Published: August 13, 2025 Updated: June 22, 2026 Larry Qu 6 min read

Introduction

When you need an LLM to know about your company’s products, internal docs, or recent events, you have two main options: RAG (Retrieval-Augmented Generation) or Fine-Tuning. They solve different problems. Choosing the wrong one wastes time and money.

Quick decision:

  • Knowledge changes frequently → RAG
  • Behavior/style needs to change → Fine-Tuning
  • Both → Hybrid

What Each Approach Does

RAG: User query → search knowledge base → inject relevant docs into prompt → LLM answers. The model’s weights don’t change. Knowledge lives in a vector database.

Fine-Tuning: Training examples → update model weights → model “knows” the new information. The knowledge is baked into the model. No external retrieval needed at inference time.

RAG: Implementation

Basic RAG Pipeline

# pip install langchain langchain-openai chromadb
from langchain_openai import OpenAIEmbeddings, ChatOpenAI
from langchain_community.vectorstores import Chroma
from langchain.text_splitter import RecursiveCharacterTextSplitter
from langchain.chains import RetrievalQA
from langchain_community.document_loaders import DirectoryLoader

# 1. Load documents
loader = DirectoryLoader('./docs', glob="**/*.md")
documents = loader.load()

# 2. Split into chunks
splitter = RecursiveCharacterTextSplitter(
    chunk_size=1000,
    chunk_overlap=200,
)
chunks = splitter.split_documents(documents)

# 3. Create vector store
embeddings = OpenAIEmbeddings()
vectorstore = Chroma.from_documents(
    documents=chunks,
    embedding=embeddings,
    persist_directory="./chroma_db"
)

# 4. Create retrieval chain
llm = ChatOpenAI(model="gpt-4o", temperature=0)
qa_chain = RetrievalQA.from_chain_type(
    llm=llm,
    chain_type="stuff",
    retriever=vectorstore.as_retriever(search_kwargs={"k": 4}),
    return_source_documents=True,
)

# 5. Query
result = qa_chain.invoke({"query": "What is our refund policy?"})
print(result["result"])
print("Sources:", [doc.metadata["source"] for doc in result["source_documents"]])
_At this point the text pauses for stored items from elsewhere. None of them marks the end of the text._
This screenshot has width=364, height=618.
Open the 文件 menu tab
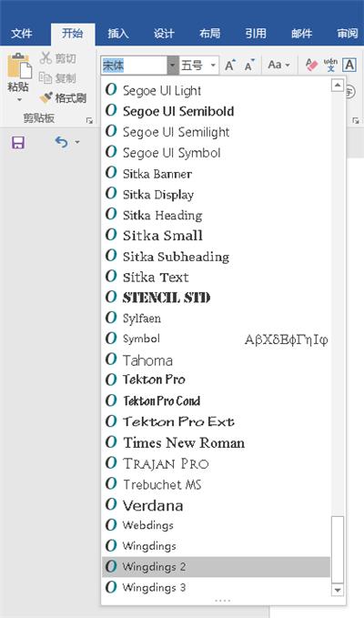pos(22,34)
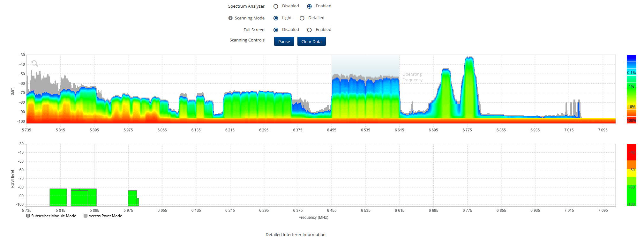The height and width of the screenshot is (244, 644).
Task: Set Spectrum Analyzer to Disabled
Action: 276,6
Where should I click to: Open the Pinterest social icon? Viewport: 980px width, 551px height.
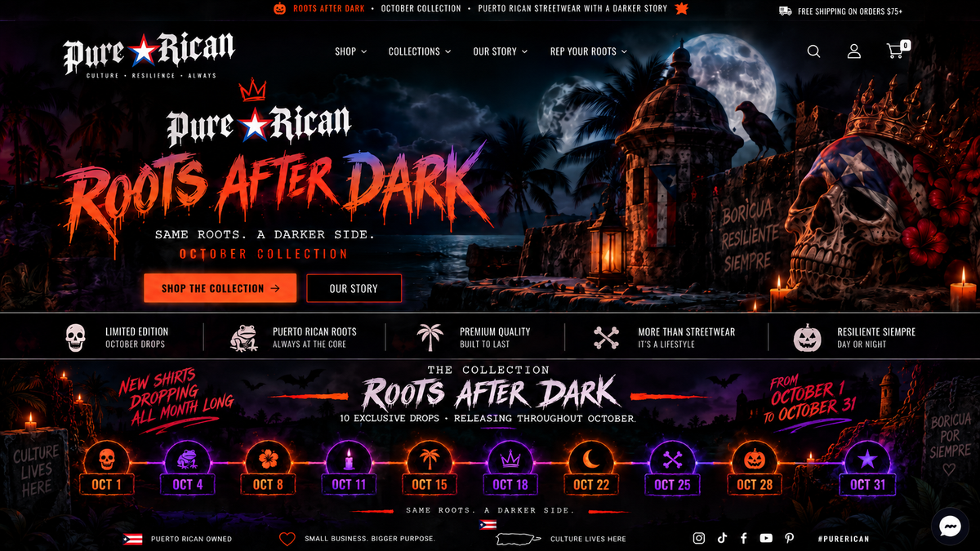789,538

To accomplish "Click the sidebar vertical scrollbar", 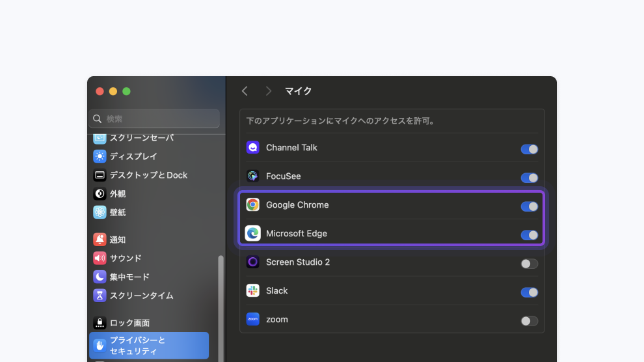I will [221, 306].
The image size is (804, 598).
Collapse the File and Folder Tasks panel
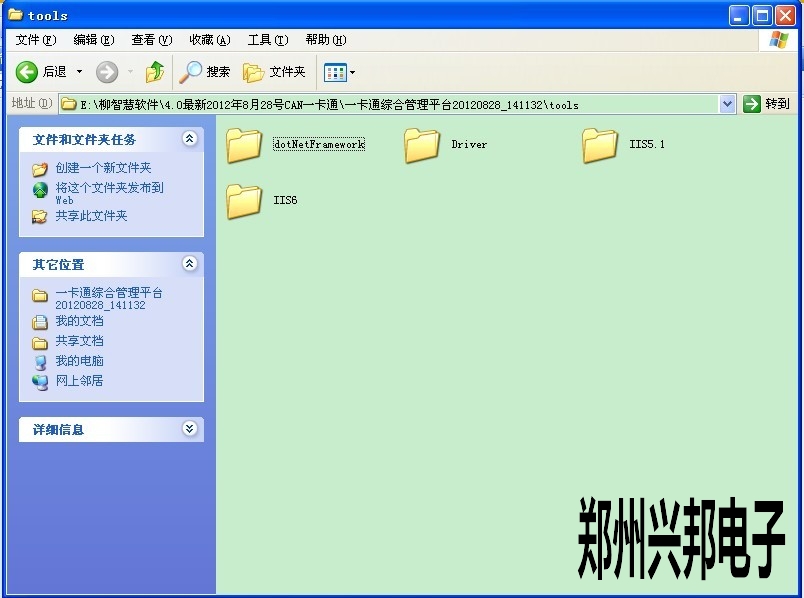[189, 139]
Advanced RAG: Hybrid Search + Reranking

from langchain_community.retrievers import BM25Retriever
from langchain.retrievers import EnsembleRetriever
from langchain.retrievers.document_compressors import CrossEncoderReranker
from langchain.retrievers import ContextualCompressionRetriever
from langchain_community.cross_encoders import HuggingFaceCrossEncoder

# Hybrid: vector search + BM25 keyword search
bm25_retriever = BM25Retriever.from_documents(chunks)
bm25_retriever.k = 10

vector_retriever = vectorstore.as_retriever(search_kwargs={"k": 10})

# Combine both retrievers
ensemble_retriever = EnsembleRetriever(
    retrievers=[bm25_retriever, vector_retriever],
    weights=[0.4, 0.6]  # weight keyword vs semantic
)

# Rerank results with a cross-encoder
model = HuggingFaceCrossEncoder(model_name="BAAI/bge-reranker-base")
compressor = CrossEncoderReranker(model=model, top_n=4)

compression_retriever = ContextualCompressionRetriever(
    base_compressor=compressor,
    base_retriever=ensemble_retriever
)

# Use in chain
qa_chain = RetrievalQA.from_chain_type(
    llm=llm,
    retriever=compression_retriever,
)

RAG Evaluation

from ragas.dataset_schema import SingleTurnSample
from ragas.metrics.collections import Faithfulness, ResponseRelevancy, ContextPrecision
from ragas import evaluate, EvaluationDataset
from ragas.llms import llm_factory
from openai import AsyncOpenAI

llm = llm_factory("gpt-4o-mini", client=AsyncOpenAI())

# Build samples from your QA chain outputs
samples = []
for q in test_questions:
    result = qa_chain.invoke({"query": q})
    samples.append(SingleTurnSample(
        user_input=q,
        response=result["result"],
        retrieved_contexts=[doc.page_content for doc in result["source_documents"]],
    ))

dataset = EvaluationDataset(samples=samples)
scores = evaluate(
    dataset,
    metrics=[
        Faithfulness(llm=llm),
        ResponseRelevancy(llm=llm),
        ContextPrecision(llm=llm),
    ],
)
print(scores)
# faithfulness: 0.92  (answer grounded in retrieved docs)
# answer_relevancy: 0.88  (answer relevant to question)
# context_precision: 0.85  (retrieved docs are relevant)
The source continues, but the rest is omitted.